» **Exercise goal**
Reproduce the records starting at the line that contains "Instruction: Expand the" and running to the last line, exactly and in full.

» **Given records**
════════════════
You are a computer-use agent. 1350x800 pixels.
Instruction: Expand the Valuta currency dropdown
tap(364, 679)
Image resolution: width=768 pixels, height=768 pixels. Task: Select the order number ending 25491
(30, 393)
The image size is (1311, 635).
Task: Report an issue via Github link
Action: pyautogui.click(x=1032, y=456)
════════════════
» **Exercise output**
Instruction: Expand the Valuta currency dropdown
tap(364, 679)
Image resolution: width=768 pixels, height=768 pixels. Task: Select the order number ending 25491
(30, 393)
The image size is (1311, 635).
Task: Report an issue via Github link
Action: pyautogui.click(x=1032, y=456)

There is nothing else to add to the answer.